Quello di Dion segnò particolarmente Benoît Clairoux. Ricordiamo che durante una partita contro i Boston Bruins, nella stagione 1980-1981, Dion se ne andò all’improvviso, a metà partita, e non tornò più.

Nel libro racconta la sua lotta contro la malattia mentale e il suo lungo cammino crucis che gli ha permesso, due anni dopo, di essere invitato all’all-star game della National Hockey League (NHL) con la divisa dei Pittsburgh. Pinguini.

“È una bella storia e non è stato facile per lui perché è caduto dopo la sua carriera. Adesso insegna golf negli Stati Uniti ed è molto felice di quello che fa. È un uomo straordinario che si confida come un libro aperto”.

E l’AMH

Benoît Clairoux e Pierre-Yves Dumont descrivono dettagliatamente i momenti forti e meno forti dei nordici. Il periodo trascorso nell’AMH, sebbene cruciale per il loro arrivo nella NHL, non è stato sempre il più prestigioso.

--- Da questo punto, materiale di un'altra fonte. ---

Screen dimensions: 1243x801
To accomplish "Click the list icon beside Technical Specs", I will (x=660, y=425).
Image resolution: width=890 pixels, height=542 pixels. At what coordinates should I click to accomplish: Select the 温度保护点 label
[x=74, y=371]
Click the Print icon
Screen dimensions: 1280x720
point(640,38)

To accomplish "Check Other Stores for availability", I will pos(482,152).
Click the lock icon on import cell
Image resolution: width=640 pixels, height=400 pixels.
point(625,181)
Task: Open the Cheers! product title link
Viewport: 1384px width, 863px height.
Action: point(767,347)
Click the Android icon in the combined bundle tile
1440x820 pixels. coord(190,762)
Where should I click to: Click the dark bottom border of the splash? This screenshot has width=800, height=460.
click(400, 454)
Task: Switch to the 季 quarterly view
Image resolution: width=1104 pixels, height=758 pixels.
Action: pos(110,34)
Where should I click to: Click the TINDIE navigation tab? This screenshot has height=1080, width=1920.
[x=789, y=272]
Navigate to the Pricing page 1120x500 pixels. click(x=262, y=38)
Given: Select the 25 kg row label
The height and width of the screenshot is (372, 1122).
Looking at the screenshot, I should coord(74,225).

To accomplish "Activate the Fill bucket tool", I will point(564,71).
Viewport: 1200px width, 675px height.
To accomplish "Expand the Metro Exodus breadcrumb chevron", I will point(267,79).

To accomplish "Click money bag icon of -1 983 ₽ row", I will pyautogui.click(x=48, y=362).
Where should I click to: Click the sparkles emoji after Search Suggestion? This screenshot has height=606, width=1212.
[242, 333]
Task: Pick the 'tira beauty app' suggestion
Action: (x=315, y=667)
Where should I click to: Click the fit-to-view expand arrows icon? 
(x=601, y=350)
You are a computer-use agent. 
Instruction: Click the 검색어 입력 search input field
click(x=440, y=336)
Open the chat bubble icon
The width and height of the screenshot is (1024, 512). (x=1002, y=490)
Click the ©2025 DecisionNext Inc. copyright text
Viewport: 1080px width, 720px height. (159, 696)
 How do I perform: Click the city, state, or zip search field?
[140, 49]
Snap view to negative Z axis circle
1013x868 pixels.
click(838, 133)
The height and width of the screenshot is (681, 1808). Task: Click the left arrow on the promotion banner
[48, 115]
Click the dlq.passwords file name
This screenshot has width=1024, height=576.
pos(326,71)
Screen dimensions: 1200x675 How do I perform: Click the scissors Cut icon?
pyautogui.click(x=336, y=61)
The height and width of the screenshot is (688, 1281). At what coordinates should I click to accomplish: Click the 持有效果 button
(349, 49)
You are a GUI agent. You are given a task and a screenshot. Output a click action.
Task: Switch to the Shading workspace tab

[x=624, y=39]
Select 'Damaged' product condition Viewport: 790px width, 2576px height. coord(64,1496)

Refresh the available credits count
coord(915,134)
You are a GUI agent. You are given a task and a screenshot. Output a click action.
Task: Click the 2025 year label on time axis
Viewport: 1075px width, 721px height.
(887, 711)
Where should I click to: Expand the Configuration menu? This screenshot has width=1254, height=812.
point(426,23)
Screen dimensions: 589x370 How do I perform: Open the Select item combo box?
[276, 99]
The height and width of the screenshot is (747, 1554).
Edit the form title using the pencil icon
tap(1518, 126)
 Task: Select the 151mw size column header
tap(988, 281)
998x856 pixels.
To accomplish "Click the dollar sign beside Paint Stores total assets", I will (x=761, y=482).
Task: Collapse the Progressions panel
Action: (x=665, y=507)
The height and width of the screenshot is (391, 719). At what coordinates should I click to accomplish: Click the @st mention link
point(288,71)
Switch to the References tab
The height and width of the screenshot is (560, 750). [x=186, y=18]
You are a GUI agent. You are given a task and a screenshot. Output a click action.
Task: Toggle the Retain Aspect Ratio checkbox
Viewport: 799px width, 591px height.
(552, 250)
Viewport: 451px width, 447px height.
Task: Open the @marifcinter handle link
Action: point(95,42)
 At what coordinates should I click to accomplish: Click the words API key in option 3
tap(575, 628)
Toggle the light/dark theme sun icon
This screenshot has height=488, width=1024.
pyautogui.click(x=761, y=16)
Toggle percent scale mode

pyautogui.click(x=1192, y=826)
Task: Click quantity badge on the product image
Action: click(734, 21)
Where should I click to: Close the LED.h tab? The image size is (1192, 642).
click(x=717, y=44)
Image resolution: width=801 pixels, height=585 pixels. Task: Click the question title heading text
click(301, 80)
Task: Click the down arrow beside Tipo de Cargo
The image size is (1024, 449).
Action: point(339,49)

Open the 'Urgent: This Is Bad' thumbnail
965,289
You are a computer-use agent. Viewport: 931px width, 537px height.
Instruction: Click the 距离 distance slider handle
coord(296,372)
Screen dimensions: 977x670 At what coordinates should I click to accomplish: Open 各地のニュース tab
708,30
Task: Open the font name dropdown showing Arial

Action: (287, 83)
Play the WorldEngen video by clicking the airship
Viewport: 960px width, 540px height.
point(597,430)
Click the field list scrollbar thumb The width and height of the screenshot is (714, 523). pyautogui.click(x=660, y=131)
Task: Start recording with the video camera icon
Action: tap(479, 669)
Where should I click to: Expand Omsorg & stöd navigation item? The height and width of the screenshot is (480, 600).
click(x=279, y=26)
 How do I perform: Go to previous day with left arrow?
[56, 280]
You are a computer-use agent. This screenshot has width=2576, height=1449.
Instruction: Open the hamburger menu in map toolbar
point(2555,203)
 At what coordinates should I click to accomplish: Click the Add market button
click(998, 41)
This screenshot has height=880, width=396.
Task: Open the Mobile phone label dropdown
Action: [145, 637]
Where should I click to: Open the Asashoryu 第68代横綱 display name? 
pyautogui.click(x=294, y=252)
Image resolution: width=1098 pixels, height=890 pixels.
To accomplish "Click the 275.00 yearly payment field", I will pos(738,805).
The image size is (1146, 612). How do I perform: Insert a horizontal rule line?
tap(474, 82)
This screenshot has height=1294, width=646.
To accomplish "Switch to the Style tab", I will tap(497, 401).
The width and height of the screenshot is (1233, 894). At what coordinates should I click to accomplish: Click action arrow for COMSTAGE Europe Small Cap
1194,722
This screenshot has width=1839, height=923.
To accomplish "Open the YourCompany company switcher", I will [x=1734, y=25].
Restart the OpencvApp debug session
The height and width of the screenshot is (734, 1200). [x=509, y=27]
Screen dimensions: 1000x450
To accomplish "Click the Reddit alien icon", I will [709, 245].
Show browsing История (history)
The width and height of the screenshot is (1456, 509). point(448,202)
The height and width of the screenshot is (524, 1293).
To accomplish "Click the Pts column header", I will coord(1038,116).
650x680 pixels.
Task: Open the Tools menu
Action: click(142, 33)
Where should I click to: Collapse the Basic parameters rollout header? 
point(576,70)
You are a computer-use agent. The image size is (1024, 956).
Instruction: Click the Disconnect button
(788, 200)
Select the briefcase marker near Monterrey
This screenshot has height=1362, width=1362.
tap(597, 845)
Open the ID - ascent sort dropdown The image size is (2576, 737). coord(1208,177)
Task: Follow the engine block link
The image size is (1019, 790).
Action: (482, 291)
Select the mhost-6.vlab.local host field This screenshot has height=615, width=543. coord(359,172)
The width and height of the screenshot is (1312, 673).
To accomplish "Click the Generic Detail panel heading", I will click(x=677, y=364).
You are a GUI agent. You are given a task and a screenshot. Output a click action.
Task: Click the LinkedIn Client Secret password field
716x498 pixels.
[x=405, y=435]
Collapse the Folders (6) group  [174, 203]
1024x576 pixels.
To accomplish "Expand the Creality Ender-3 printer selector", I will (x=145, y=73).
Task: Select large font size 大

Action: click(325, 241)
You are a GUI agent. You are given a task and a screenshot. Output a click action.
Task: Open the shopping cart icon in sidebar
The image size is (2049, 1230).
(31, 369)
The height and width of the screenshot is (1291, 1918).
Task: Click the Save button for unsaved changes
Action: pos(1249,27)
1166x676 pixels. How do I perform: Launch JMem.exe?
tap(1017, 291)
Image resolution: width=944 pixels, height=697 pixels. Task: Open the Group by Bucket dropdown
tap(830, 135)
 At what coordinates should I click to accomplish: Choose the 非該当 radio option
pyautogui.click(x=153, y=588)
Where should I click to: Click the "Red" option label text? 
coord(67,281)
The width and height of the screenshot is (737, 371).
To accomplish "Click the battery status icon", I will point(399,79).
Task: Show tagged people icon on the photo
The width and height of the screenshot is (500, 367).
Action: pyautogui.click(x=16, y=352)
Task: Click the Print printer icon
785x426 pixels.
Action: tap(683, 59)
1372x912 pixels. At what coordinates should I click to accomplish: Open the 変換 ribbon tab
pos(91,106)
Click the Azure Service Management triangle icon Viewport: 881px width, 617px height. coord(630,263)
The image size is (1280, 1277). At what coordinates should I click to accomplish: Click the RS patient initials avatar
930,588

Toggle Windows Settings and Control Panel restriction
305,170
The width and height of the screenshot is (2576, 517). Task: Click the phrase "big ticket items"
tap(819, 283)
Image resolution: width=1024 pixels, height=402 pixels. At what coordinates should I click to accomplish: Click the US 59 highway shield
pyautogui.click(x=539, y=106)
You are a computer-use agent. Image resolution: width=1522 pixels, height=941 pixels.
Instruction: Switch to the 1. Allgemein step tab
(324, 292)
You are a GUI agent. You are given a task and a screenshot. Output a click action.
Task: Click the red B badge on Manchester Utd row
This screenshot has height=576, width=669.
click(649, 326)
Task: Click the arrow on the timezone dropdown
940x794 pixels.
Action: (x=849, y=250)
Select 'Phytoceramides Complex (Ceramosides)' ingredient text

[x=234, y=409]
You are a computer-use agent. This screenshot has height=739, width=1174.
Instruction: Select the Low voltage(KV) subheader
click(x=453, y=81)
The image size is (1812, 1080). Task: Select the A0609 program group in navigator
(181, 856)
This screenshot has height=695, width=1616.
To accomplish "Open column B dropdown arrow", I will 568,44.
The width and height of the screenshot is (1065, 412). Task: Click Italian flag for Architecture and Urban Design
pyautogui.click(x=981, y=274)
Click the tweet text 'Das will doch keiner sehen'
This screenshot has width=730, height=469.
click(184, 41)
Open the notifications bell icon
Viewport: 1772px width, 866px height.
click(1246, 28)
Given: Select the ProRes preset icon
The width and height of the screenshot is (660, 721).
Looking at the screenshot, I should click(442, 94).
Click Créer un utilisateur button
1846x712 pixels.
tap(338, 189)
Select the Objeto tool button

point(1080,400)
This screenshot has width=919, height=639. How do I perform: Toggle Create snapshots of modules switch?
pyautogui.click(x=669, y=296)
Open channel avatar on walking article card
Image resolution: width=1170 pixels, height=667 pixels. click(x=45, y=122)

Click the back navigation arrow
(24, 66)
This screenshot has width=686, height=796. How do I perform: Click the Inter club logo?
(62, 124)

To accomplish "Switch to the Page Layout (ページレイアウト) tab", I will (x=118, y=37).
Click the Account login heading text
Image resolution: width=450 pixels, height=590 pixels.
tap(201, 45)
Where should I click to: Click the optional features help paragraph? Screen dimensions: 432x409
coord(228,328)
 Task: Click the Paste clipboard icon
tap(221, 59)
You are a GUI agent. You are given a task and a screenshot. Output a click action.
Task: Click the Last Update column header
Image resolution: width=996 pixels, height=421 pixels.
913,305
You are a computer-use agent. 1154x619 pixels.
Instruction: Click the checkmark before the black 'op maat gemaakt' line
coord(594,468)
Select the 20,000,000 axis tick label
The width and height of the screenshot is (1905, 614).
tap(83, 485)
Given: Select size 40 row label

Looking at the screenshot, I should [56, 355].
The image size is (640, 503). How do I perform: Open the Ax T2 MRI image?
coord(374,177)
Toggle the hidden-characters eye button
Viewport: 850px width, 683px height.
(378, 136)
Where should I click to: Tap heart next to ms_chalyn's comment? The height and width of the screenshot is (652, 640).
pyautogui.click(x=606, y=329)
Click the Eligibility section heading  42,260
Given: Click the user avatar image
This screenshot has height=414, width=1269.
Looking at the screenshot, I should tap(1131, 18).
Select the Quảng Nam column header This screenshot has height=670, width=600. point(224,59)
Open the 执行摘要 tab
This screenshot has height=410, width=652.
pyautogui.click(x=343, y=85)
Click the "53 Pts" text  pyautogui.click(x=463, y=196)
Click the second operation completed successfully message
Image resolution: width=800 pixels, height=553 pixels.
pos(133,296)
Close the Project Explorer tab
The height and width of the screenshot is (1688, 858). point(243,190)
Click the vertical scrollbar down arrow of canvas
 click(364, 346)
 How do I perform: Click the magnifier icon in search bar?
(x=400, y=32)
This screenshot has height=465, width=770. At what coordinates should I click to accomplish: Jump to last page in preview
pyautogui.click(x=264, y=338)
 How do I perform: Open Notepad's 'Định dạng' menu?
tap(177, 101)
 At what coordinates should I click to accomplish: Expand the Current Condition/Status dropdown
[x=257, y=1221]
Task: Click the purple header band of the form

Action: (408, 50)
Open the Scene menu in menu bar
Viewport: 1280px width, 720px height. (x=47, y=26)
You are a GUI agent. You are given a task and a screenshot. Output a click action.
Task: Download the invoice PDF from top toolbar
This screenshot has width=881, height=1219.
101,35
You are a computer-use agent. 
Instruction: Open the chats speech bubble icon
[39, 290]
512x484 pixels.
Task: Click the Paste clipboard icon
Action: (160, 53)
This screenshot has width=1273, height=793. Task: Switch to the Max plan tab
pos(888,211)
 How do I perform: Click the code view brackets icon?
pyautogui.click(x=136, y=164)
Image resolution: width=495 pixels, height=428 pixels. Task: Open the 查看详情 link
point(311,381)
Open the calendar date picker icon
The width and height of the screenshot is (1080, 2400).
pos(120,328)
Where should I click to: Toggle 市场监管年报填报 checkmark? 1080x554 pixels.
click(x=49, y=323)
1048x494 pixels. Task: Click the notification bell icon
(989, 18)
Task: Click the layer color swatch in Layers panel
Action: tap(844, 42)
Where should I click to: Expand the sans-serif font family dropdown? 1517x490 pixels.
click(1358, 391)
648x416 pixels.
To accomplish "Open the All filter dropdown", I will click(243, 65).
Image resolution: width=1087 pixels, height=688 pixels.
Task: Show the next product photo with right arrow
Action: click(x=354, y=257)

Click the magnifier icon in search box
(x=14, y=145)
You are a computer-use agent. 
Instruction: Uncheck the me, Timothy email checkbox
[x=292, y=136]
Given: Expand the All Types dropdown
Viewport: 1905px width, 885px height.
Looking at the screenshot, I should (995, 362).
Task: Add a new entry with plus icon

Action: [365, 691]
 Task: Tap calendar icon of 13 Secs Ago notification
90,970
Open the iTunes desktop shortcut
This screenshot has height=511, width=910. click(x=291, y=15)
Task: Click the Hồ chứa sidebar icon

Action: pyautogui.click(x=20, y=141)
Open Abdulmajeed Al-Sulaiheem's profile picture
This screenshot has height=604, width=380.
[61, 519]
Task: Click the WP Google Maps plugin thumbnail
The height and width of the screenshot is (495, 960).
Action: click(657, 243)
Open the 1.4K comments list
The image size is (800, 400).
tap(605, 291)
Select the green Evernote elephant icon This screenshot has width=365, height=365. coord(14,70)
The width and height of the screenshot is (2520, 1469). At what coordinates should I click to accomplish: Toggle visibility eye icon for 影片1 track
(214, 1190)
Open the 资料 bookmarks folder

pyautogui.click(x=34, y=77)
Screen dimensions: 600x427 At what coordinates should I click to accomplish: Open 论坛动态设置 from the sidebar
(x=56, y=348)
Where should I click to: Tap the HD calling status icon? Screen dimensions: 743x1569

“La pista nello stato del New Jersey non era nemmeno in piano e non c’erano spogliatoi per la squadra avversaria. Come aveva già scritto Claude Larochelle: era come appendere un Rembrandt in una stalla!”, dice Clairoux.

“Ci rendiamo conto che è difficile riavere i nordici ma, senza l’AMH nel 1972, sette anni dopo non ci sarebbero stati i nordici nella NHL, né questa grande rivalità che ne seguì”, aggiunge Dumont.

Inoltre, Guy Lafleur morì prima di poter collaborare al progetto. A lui, però, è riservata una sezione e le testimonianze di ex compagni di squadra, nel libro, pubblicato da Éditions Sylvain Harvey.